Mérida, Mayo Viernes 01, 2026, 04:35 am
Bajo el
inspirador lema: “Permaneced en mi Palabra” (Jn 8,31), la Iglesia Universal
celebra este tercer domingo del Tiempo Ordinario, como el “Domingo de la
Palabra de Dios”. Fue en 2019, con la Carta Apostólica Aperuit Illis, que el
Papa Francisco instituyó el Domingo de la Palabra de Dios disponiendo su
celebración el III Domingo del Tiempo Ordinario, bajo el anuncio: “Establezco
que el III domingo del tiempo ordinario esté dedicado a la celebración, reflexión y divulgación de la
Palabra de Dios» (n. 3)”. El objetivo de esta jornada es dedicar
concretamente un domingo del año litúrgico a la Palabra de Dios para darla a
conocer al mundo.
Recordemos que
el Santo Padre al concluir el Jubileo de la Misericordia, en 2016, deseaba que “cada
comunidad, en un domingo del Año litúrgico, renovase su compromiso en favor de
la difusión, el conocimiento y la profundización de la Sagrada Escritura: un
domingo dedicado enteramente a la Palabra de Dios para comprender la inagotable
riqueza que proviene de ese diálogo constante de Dios con su pueblo”.
(Misericordia et misera Nº 7).
Es importante
tener en cuenta que para favorecer el encuentro
con Dios en su Palabra es necesario pedir la apertura del corazón, con
una verdadera preparación de la lectura orante de la Palabra Divina, que
realice en nosotros obras nuevas, desde el plano espiritual, con la oración
personal y comunitaria; hasta el plano material, con una vida encarnada en el
servicio y compromiso en medio de una sociedad que exige de los creyentes mayor
coherencia de vida.
La expresión
bíblica con la cual este año se quiere celebrar el Domingo de la Palabra de
Dios está tomada del Evangelio de Juan 8,31: “Permaneced en mi palabra”. Haciéndonos
presente uno de los hechos más llamativos en la historia del pueblo de Israel,
un Dios que se dirige al pueblo y a cada uno como “palabra”. Decir que Dios usa
la “Palabra” equivale a afirmar que Dios habla, es decir, Dios sale del
silencio y en su amor se dirige a la humanidad. El hecho de que Dios hable
implica que quiere comunicar algo íntimo y absolutamente necesario para el
hombre, sin el cual no podría jamás llegar a un pleno conocimiento de sí mismo
ni del misterio de Dios. El coloquio permanente entre Dios y los hombres, que
caracteriza la historia bíblica, posee los rasgos de la amistad. Es un coloquio
personal, que toca al hombre en lo más íntimo y lo involucra en una relación de
amor, alcanzando a cada uno en su historia para estarle cercano.
“Permaneced en
mi palabra”, es la invitación a no dispersarse, sino a “tener vida en Él” con
una unidad profunda y radical como la de los sarmientos a la vid (Jn 15, 1-7).
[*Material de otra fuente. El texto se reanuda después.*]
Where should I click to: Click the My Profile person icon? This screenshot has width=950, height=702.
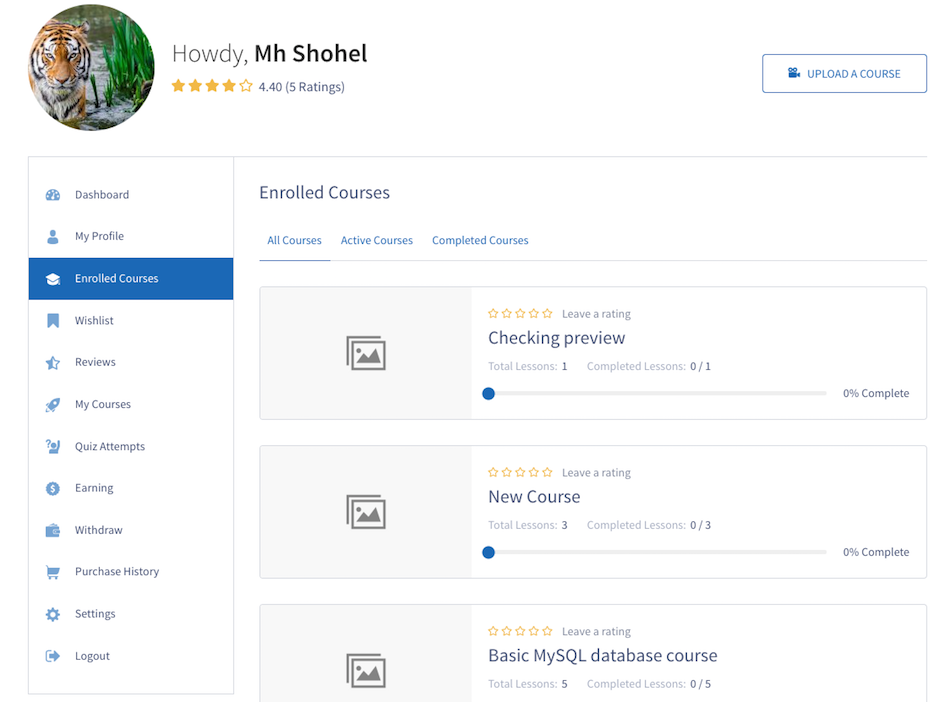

Permanecer en la Palabra de Dios es mucho más que un encuentro acelerado o fortuito.
El Concilio Vaticano II, en la Dei Verbum (Nº2) lo explica de modo admirable: “habla
a los hombres como amigos, movido por su gran amor y mora con ellos”.
El Secretariado
Permanente del episcopado venezolano a través del área de Animación Bíblica de la Pastoral del Centro Iniciación a la Vida Cristiana y
celebración de la Fe, motiva los fieles venezolanos a unirse a la
propuesta del Dicasterio para la Evangelización en relación al Domingo de la Palabra, de vivir esta jornada
con creatividad e iniciativa en cada comunidad parroquial, desde la institución
de lectores, el envío de los agentes de la animación bíblica, el llevar la
biblia de bolsillo, compartir el Evangelio diario por los grupos de WhatsApp,
brindar catequesis bíblica o círculos de lectura en las parroquias, en el caso
de nuestra parroquia Santiago Apóstol de La Punta, cada viernes a las tres de
la tarde. También se ha puesto a disposición online un subsidio litúrgico-pastoral para vivir
la Palabra de Dios y la oración en comunidad, en familia y personalmente en la
página de la Conferencia Episcopal Venezolana.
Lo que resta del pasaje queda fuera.